Eros e Thanatos: la coincidenza degli opposti di Giovanni Lamagna (Pubbl.  il 02/01/2017)

Uno dei metri di misura con cui possiamo valutare noi stessi e le persone che ci vivono accanto è il rapporto che abbiamo (che hanno) con la morte. Alcuni di noi la rimuovono del tutto. Come se essa non esistesse. Come se fossimo sempiterni. Destinati a non morire mai. Altri sono ben consapevoli della realtà della morte. Hanno percezione quindi della tragedia che incombe sulla loro vita. Anche quando non hanno alcun motivo presente di sofferenza. Perfino in quegli attimi - in genere brevi - in cui si sentono felici. In mezzo a questi due opposti, a queste due polarità, si situa un ampio spettro di sensibilità e di consapevolezze. La consapevolezza dell’esperienza della morte è pertanto uno dei metri di misura del livello di consapevolezza tout court di una persona, di un individuo. Perché la morte è l’abisso più profondo di dolore, anzi di angoscia, che è dato di sperimentare a ciascuno di noi. Così come, al contrario, il piacere dell’eros è l’apice, la cima, la vetta di ogni esperienza umana di gioia e, talvolta, di felicità. Eros e Thanatos misurano quindi (da poli opposti) i nostri livelli di consapevolezza. Non a caso Freud li associava.

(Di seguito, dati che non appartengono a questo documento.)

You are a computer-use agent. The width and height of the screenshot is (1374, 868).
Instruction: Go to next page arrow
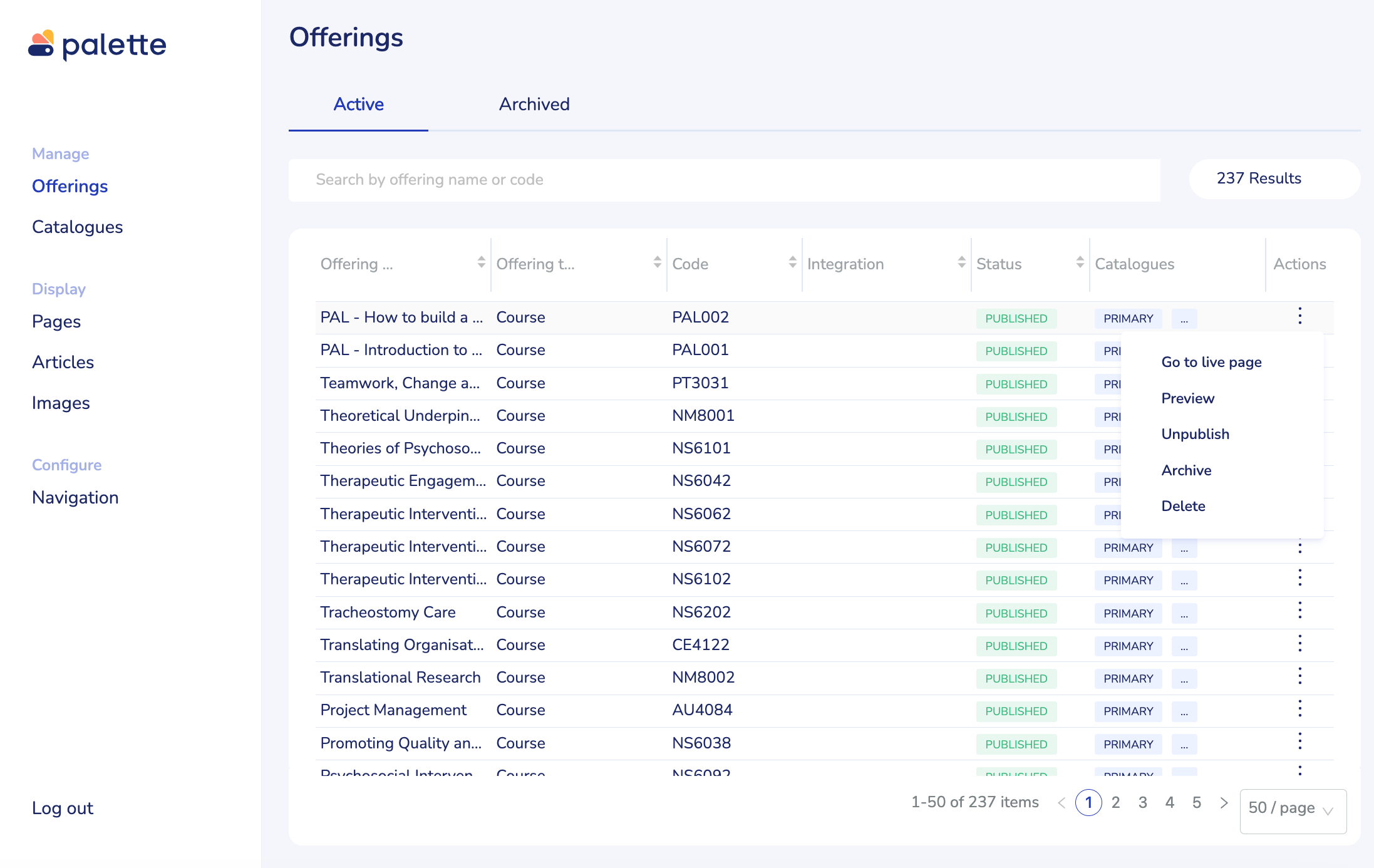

Siamo presenti a noi stessi nella misura in cui siamo coscienti della nostra natura essenzialmente, intrinsecamente erotica. E, allo stesso tempo, della nostra natura fatalmente, ineluttabilmente mortale. Chi si mantiene lontano da Eros e Thanatos (in genere chi si mantiene lontano da Thanatos – cosa ben comprensibile – si mantiene lontano anche da Eros – e la cosa è, almeno in apparenza, paradossale) è destinato a vivere in superficie la sua vita. Perché incapace di inabissarsi nei fondali più profondi come di ascendere alle cime più elevate.

Commento di Angelo Russo

Bello. Heidegger nel suo "Essere e Tempo" ha scritto pagine molto belle sul concetto di finitudine quale essenza di quella che lui chiama "Vita autentica".